Su madre, aún oxigenada, atrevida aún porque se pintaba bajo las arrugas, sobre las facciones deshechas, se había desprendido mucho de ella. A veces pensaba en la viuda, en David, en su amor que sentía vivo, impregnado en el propio cielo frío de primavera, fluyendo de todas las cosas, incluso las más ingratas e inexpresivas cosas del mundo. Ellos se habían amado. En aquel entresuelo donde había vivido la viuda, no podía ver a nadie correr un estor, abrir una ventana, arrojar fuera los restos de un cenicero, sin que pensase que todo estaba ocurriendo todavía. Que, en la habitación, que recibía luz de una claraboya del pasillo, dos seres tan verdaderos como sólo pueden ser los que comprenden que la muerte participa de la vida y la completa, agonizaban, sin tragedia, sin vehemencia, porque la tragedia, la vehemencia, no es de los que cumplen, sino de los que sólo los imitan. ¡Las carteleras expuestas en la acera del cine, las mujeres serpentinas de mirada vidriosa o fulgurante, las pasiones estereotipadas de un mundo senil, agotado, impaciente! ¡Y aquella criatura, sin juventud, que vestía batas de percal, que era tal vez algo estúpida y sin importancia, pero cuya fealdad, limitación, pobreza, merecían una aprobación a través del amor! Así sentía la maestra de niños que seguía distribuyendo los domingos paquetitos de pastillas Naval, reclamando el dinero justo en la palma de la mano para librarse de las vueltas. Los chicos se apiñaban, se repelían, se aplastaban contra el mostrador, ella decía «¡qué cruz!» aburrida y, a pesar de todo, lírica, porque no renunciaba a sus cabellos rubios, a su solemnidad, y porque, en fin, en cada esteta fracasado hay un lírico que se busca.  

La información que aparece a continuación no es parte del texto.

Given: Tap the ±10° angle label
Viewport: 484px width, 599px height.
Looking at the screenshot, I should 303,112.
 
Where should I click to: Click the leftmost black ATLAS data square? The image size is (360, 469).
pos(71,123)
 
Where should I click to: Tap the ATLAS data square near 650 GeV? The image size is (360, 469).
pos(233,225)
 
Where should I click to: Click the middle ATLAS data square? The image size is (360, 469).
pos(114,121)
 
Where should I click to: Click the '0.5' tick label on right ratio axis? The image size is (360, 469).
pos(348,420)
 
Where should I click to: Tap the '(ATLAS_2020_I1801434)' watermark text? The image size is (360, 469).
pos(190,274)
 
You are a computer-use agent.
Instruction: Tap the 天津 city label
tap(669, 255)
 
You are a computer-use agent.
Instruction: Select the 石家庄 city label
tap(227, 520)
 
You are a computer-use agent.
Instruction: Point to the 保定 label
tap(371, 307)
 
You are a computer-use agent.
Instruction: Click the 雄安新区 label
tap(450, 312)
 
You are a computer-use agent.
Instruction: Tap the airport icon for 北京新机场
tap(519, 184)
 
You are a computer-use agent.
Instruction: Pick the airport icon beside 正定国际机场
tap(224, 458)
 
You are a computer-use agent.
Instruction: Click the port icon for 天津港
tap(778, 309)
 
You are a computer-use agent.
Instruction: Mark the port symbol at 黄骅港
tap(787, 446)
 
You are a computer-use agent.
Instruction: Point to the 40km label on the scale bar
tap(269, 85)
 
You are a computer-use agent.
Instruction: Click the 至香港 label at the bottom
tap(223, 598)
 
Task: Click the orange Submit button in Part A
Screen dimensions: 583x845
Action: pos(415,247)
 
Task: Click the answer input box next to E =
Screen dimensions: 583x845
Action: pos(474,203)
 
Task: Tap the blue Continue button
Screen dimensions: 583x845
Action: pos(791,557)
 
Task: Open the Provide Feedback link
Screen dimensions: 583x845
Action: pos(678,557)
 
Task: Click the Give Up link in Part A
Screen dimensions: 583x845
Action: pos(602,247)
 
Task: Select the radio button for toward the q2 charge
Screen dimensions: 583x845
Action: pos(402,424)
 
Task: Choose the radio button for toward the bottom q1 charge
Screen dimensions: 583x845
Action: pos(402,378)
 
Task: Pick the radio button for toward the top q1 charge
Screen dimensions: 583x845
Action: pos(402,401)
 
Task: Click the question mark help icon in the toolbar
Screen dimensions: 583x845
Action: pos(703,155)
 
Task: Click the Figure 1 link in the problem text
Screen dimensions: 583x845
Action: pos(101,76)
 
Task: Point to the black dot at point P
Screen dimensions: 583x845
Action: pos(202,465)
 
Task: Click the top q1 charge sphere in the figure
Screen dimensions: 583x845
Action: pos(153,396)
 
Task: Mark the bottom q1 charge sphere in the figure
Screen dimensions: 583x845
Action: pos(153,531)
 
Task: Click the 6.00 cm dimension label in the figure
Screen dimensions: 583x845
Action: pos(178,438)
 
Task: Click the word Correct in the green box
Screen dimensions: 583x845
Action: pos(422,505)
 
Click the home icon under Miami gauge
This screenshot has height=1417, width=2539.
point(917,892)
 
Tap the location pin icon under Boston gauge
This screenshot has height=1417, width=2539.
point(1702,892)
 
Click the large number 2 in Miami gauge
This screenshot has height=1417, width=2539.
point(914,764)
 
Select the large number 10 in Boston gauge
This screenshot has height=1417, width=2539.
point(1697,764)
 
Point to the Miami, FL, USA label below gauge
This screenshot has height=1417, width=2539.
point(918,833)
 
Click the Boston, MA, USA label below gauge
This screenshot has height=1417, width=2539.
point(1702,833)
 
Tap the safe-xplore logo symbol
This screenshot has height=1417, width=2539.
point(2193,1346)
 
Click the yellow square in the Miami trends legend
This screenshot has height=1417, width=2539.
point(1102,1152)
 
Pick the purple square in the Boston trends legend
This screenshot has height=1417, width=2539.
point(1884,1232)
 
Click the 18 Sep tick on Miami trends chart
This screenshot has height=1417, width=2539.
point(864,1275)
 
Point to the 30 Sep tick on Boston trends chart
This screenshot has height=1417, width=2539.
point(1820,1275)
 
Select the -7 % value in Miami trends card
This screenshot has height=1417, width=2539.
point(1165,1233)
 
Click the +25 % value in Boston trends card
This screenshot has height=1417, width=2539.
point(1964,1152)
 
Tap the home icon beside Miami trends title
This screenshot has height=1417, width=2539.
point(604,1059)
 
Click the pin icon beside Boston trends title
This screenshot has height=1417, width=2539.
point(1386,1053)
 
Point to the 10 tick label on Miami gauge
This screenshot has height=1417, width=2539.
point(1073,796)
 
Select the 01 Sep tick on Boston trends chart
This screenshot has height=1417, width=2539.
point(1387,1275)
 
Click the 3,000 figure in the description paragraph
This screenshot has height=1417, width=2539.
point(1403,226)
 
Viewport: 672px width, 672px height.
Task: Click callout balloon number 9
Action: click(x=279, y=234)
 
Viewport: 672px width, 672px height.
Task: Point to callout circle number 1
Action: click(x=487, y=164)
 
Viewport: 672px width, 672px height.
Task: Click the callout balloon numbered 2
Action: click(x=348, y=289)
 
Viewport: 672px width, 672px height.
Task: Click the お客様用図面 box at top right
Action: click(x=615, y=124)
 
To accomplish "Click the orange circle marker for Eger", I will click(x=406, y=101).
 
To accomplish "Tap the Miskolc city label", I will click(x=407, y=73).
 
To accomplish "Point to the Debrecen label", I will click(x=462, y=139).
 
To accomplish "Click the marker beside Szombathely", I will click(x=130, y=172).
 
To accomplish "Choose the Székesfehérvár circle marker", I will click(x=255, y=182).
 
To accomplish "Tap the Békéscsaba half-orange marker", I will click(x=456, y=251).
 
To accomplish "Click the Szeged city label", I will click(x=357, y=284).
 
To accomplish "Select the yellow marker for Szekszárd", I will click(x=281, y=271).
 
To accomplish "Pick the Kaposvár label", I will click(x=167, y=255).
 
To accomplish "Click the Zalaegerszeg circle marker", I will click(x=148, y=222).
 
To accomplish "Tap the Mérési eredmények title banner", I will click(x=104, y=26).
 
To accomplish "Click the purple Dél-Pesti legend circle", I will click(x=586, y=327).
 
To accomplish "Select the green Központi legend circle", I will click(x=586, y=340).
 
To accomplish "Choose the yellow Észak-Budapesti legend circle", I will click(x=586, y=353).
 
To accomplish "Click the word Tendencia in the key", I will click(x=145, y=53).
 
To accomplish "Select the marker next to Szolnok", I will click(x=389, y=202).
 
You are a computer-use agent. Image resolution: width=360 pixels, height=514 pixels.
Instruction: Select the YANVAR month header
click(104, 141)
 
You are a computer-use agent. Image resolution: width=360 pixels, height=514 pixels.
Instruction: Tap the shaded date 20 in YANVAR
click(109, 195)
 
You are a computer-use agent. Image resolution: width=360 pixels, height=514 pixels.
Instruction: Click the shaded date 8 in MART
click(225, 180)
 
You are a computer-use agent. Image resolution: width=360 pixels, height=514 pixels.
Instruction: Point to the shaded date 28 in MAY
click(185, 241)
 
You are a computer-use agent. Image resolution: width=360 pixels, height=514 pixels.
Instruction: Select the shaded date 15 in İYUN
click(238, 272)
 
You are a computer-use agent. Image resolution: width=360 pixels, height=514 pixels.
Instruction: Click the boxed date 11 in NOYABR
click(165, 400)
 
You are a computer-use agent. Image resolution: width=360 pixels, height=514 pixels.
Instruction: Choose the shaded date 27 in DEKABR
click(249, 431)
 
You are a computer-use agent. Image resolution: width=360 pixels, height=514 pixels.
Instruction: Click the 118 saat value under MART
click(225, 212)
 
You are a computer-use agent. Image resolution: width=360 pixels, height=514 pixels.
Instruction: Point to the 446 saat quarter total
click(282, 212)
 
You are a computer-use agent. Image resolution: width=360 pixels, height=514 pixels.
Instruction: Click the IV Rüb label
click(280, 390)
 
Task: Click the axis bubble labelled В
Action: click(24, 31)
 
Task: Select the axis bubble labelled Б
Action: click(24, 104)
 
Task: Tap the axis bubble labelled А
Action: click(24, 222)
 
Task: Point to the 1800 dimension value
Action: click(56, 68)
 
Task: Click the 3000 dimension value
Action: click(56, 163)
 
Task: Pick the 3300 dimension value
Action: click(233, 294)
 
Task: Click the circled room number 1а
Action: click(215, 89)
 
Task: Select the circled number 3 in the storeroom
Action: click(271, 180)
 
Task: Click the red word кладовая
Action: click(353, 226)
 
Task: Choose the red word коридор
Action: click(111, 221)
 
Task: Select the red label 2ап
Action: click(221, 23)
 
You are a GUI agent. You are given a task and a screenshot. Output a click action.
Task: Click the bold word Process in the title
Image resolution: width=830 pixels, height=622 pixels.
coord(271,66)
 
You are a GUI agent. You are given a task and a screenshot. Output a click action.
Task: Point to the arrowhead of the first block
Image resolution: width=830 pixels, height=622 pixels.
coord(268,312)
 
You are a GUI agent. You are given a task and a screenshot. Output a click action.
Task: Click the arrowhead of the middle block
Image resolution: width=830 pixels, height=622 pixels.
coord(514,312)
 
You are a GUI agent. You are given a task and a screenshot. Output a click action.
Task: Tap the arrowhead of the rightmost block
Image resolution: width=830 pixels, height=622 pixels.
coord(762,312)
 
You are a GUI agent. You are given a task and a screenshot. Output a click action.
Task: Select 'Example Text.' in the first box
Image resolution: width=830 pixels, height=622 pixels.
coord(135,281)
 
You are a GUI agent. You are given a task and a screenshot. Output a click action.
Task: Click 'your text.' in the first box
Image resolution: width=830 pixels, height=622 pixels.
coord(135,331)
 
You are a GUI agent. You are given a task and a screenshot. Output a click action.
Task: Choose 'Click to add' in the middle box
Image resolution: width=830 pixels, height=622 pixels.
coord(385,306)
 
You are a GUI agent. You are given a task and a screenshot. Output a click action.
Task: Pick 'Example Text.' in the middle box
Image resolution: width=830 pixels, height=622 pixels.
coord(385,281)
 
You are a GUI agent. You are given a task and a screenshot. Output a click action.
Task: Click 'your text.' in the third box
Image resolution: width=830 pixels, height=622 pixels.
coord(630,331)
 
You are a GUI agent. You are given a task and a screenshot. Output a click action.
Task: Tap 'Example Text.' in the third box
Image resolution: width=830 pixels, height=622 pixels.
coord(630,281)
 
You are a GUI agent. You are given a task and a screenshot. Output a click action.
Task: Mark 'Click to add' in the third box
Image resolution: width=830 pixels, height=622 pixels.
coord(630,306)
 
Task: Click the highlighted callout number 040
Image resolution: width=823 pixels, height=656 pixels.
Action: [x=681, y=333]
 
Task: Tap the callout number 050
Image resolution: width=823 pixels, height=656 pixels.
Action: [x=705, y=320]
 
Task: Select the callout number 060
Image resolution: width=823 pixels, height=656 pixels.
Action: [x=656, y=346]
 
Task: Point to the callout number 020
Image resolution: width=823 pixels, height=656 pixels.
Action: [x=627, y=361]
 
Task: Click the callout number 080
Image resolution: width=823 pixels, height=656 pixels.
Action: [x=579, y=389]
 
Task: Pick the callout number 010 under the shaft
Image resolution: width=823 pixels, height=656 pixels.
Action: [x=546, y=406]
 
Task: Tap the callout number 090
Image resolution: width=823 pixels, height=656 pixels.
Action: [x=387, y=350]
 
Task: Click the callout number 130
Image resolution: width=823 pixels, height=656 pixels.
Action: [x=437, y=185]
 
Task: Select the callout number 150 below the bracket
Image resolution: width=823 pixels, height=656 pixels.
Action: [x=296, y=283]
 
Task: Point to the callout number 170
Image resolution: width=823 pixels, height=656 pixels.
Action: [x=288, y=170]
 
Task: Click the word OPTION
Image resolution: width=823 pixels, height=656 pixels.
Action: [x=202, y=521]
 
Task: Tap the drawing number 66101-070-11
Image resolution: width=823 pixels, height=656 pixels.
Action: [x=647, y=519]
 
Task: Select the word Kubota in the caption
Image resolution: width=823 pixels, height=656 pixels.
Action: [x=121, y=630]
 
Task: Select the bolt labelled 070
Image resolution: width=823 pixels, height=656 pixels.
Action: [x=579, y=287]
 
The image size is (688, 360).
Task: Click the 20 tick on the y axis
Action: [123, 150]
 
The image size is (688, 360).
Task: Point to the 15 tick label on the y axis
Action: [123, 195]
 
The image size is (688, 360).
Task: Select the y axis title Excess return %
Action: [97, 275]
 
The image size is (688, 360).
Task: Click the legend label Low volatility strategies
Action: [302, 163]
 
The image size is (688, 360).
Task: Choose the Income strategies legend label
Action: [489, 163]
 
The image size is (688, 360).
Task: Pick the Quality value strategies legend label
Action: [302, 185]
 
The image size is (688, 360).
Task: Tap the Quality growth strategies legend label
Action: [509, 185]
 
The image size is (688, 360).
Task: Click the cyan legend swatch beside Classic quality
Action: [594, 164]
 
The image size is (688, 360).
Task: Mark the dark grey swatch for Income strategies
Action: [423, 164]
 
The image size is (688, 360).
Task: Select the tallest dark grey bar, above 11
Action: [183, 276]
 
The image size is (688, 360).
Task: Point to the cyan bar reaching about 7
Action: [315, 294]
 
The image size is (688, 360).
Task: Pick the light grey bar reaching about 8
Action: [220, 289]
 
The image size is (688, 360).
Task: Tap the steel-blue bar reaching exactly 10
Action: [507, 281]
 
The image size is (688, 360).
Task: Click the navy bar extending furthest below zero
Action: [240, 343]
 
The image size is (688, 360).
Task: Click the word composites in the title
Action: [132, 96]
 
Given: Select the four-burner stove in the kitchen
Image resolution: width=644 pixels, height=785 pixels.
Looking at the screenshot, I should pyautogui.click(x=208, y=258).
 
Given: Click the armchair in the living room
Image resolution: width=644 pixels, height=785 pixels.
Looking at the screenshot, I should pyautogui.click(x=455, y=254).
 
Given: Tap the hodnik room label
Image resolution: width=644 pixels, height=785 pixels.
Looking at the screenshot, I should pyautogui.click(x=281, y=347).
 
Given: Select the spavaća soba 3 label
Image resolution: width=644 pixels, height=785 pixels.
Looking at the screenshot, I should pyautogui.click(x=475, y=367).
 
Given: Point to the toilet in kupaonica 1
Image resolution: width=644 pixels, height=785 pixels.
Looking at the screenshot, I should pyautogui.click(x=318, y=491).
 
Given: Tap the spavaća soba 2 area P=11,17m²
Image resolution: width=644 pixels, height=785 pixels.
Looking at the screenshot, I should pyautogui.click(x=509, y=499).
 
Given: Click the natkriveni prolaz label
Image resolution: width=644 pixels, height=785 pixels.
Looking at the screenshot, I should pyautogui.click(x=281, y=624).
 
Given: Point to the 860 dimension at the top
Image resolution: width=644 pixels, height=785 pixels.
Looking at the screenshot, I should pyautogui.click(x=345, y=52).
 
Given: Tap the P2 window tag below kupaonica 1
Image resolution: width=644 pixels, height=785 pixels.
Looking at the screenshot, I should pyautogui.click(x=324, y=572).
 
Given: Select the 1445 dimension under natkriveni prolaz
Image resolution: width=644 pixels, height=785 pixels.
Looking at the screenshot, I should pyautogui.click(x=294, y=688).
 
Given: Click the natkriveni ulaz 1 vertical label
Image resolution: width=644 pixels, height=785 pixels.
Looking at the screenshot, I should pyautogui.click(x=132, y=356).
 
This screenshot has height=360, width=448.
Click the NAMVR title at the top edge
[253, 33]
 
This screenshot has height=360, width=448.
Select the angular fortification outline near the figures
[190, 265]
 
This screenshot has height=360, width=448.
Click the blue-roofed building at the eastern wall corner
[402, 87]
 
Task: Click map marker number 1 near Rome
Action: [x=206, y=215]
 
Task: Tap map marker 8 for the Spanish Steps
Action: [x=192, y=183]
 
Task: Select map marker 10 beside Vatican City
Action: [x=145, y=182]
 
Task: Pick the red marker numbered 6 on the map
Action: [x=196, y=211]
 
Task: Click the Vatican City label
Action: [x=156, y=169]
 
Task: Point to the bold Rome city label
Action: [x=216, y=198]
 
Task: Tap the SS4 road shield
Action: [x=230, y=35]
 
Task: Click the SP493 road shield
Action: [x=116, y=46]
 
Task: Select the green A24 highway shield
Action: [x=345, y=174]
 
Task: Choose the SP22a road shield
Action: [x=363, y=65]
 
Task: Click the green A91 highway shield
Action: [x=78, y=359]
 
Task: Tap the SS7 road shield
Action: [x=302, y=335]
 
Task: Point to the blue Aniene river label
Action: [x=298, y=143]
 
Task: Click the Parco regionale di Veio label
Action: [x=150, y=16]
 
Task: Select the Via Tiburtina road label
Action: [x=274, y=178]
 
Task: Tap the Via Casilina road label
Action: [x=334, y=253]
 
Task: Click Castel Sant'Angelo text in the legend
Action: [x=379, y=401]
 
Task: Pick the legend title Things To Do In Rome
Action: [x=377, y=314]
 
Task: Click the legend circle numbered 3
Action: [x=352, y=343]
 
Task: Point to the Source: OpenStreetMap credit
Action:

Ésta es la historia sencilla de los que llamamos amantes aprobados. Nos olvidábamos de decir que David sobrevivió. Qué le ocurrió después no lo sabemos. O, mejor dicho, la última vez que fuimos a la ciudad, encontramos en la calle a un hombre que se le parecía mucho; los cabellos eran más ralos y usaba gafas. Por lo demás, caminaba muy deprisa y no pudimos observarlo mucho. Se asemejaba a uno de esos eruditos pobres que viven en un zaguán, duermen sobre un baúl y ellos mismos se cocinan un arroz quemado en un hornillo a queroseno. Tal vez era él, con su mirada retraída, fina, persistente, pero no lo podemos asegurar. El mundo está lleno de personas que se parecen y todas se continúan, sí, todas se continúan. De cualquier manera, el David que conocemos hace mucho... Pero ya no tenemos nada que agregar a esta historia.